▶ [YOUR INSTRUCTIONS] Would you rewrite the records from the line with "This screenshot has width=663, height=170." to the line with "Action: tap(1253, 531)", both included, keeping the requests and every other line? In the answers, multiply each coordinate by 2.2 and round to a whole number, rounding halves up, and leave all other numbers unchanged.

───── EXERCISE MATERIALS ─────

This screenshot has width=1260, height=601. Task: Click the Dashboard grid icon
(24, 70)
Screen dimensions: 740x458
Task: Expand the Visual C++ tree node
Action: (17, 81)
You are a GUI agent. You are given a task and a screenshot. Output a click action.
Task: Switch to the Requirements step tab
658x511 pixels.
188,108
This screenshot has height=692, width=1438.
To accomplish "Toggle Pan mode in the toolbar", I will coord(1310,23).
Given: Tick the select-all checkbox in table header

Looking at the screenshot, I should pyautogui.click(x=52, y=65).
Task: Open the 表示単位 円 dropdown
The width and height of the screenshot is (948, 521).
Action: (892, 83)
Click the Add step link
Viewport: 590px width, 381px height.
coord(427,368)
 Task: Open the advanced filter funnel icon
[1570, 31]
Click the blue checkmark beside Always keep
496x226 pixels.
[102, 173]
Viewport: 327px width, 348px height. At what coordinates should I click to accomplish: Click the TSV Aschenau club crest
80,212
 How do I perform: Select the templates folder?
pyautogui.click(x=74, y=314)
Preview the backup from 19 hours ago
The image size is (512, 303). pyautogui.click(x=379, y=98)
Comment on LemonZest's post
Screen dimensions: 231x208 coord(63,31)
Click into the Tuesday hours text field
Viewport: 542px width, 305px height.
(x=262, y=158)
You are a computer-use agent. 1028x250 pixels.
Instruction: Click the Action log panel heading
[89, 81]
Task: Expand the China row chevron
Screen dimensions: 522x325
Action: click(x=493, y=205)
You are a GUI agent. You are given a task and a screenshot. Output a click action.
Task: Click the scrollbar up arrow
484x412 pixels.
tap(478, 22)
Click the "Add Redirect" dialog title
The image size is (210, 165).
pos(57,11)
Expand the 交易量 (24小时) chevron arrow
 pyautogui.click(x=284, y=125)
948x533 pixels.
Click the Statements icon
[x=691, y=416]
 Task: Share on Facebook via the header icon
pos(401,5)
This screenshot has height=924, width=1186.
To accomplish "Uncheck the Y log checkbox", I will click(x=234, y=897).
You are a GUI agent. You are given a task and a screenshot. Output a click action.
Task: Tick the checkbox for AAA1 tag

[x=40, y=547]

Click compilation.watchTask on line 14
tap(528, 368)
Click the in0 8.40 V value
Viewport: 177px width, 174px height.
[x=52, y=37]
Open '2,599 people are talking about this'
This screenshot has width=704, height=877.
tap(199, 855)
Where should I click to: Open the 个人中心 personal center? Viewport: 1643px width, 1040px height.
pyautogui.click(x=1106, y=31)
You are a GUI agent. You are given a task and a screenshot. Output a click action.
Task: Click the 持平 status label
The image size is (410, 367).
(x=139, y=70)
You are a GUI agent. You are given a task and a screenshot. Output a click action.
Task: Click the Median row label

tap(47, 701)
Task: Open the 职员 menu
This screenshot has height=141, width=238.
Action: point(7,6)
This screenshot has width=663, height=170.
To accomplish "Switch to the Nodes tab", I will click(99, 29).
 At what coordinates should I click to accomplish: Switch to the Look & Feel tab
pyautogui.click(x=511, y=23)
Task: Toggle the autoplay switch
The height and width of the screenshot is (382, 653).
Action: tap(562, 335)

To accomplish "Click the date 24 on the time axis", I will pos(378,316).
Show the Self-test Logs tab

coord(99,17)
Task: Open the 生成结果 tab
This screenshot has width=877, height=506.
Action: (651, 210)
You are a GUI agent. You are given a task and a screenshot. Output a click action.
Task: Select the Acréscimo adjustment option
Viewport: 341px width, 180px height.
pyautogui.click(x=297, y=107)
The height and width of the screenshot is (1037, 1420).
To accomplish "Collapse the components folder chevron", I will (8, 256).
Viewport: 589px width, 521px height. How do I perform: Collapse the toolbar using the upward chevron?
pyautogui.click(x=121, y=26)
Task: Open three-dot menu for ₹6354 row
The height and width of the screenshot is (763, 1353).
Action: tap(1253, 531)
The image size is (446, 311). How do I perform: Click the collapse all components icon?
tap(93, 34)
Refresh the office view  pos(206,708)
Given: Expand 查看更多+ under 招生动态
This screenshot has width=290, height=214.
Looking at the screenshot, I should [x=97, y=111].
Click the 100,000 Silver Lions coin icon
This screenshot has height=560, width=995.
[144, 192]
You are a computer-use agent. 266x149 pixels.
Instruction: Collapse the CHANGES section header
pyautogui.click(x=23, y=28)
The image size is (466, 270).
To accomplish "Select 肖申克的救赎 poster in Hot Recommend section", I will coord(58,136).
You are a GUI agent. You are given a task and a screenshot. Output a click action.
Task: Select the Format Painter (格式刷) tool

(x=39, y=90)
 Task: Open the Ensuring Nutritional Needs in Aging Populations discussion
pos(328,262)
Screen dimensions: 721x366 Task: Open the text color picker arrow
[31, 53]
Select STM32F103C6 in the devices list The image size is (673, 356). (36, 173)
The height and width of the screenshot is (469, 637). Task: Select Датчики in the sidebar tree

─────

▶ [WRITTEN REPLY]
This screenshot has width=663, height=170.
To accomplish "Switch to the Nodes tab", I will click(218, 64).
 At what coordinates should I click to accomplish: Switch to the Look & Feel tab
pyautogui.click(x=1124, y=51)
Task: Toggle the autoplay switch
The height and width of the screenshot is (382, 653).
Action: tap(1236, 737)

To accomplish "Click the date 24 on the time axis", I will pos(832,695).
Show the Self-test Logs tab

coord(218,37)
Task: Open the 生成结果 tab
This screenshot has width=877, height=506.
Action: (1432, 462)
You are a GUI agent. You are given a task and a screenshot. Output a click action.
Task: Select the Acréscimo adjustment option
Viewport: 341px width, 180px height.
pyautogui.click(x=653, y=235)
The height and width of the screenshot is (1037, 1420).
To accomplish "Collapse the components folder chevron", I will (18, 563).
Viewport: 589px width, 521px height. How do I perform: Collapse the toolbar using the upward chevron?
pyautogui.click(x=266, y=57)
Task: Open three-dot menu for ₹6354 row
The height and width of the screenshot is (763, 1353).
Action: tap(2757, 1168)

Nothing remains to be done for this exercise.